SEO membantu menyiapkan fondasi tersebut. Measurement kemudian membantu melihat di tahap mana visibility terbentuk atau berkurang. AI Search memperluas bentuk hasil, tetapi tidak menghapus kebutuhan terhadap sumber yang dapat diproses dan dipercaya.

Pertanyaan Umum tentang Cara Kerja Search Engine

Apa perbedaan bot dan crawler?

Dalam konteks search engine, kedua istilah sering dipakai untuk perangkat lunak otomatis yang menemukan serta mengambil informasi dari halaman.

Apa perbedaan crawling dan indexing?

Crawling mengambil informasi dari URL. Indexing memproses dan mengorganisasi informasi tersebut agar dapat dipertimbangkan dalam pencarian.

Apakah halaman yang sudah diindeks pasti muncul di Google?

Tidak. Halaman yang masuk indeks belum tentu relevan atau dipilih untuk query tertentu.

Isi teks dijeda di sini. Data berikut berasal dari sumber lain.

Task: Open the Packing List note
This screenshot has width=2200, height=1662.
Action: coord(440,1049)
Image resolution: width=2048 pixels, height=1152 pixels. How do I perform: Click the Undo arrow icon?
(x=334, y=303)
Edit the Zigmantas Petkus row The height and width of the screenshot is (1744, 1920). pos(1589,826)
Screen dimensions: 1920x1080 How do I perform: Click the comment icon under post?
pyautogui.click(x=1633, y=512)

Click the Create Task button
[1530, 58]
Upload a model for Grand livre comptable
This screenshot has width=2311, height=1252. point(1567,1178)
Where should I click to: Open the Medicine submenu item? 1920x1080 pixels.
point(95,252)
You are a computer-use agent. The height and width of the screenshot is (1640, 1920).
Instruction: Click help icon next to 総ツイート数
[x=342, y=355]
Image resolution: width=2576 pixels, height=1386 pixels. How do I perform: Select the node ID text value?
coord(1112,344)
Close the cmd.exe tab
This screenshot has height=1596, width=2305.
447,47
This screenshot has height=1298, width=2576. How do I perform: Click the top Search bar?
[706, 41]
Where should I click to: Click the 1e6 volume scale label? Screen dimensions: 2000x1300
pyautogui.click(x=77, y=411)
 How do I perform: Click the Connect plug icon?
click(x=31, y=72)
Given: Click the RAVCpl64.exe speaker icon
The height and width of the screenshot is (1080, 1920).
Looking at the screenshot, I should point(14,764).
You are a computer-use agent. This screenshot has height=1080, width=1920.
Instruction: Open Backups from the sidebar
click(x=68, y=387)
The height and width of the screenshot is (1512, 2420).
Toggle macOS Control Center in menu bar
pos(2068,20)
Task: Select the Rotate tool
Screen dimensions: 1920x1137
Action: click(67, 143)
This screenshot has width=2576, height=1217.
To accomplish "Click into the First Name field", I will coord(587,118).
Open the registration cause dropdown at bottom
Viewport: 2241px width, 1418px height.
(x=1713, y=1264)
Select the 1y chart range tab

Apakah ranking ditentukan satu algoritma?

Tidak. Search engine menggunakan banyak sistem dan sinyal untuk discovery, pemahaman, retrieval, ranking, serta penyajian hasil.

Apakah AI Search masih memakai crawler?

AI Search tetap membutuhkan sumber dan mekanisme retrieval. Implementasinya berbeda menurut platform, tetapi informasi web perlu ditemukan serta diproses sebelum dapat digunakan sebagai grounding atau citation.

Kesimpulan

Search engine bekerja melalui discovery, crawling, indexing, pemahaman query, retrieval, ranking, dan serving. Setiap tahap menentukan apakah sebuah sumber dapat ditemukan dan bagaimana informasi tersebut mungkin ditampilkan.

AI membuat bentuk pencarian semakin percakapan dan generatif. Namun, fondasi search tetap berawal dari kemampuan sistem menemukan, memahami, memilih, dan menyajikan informasi.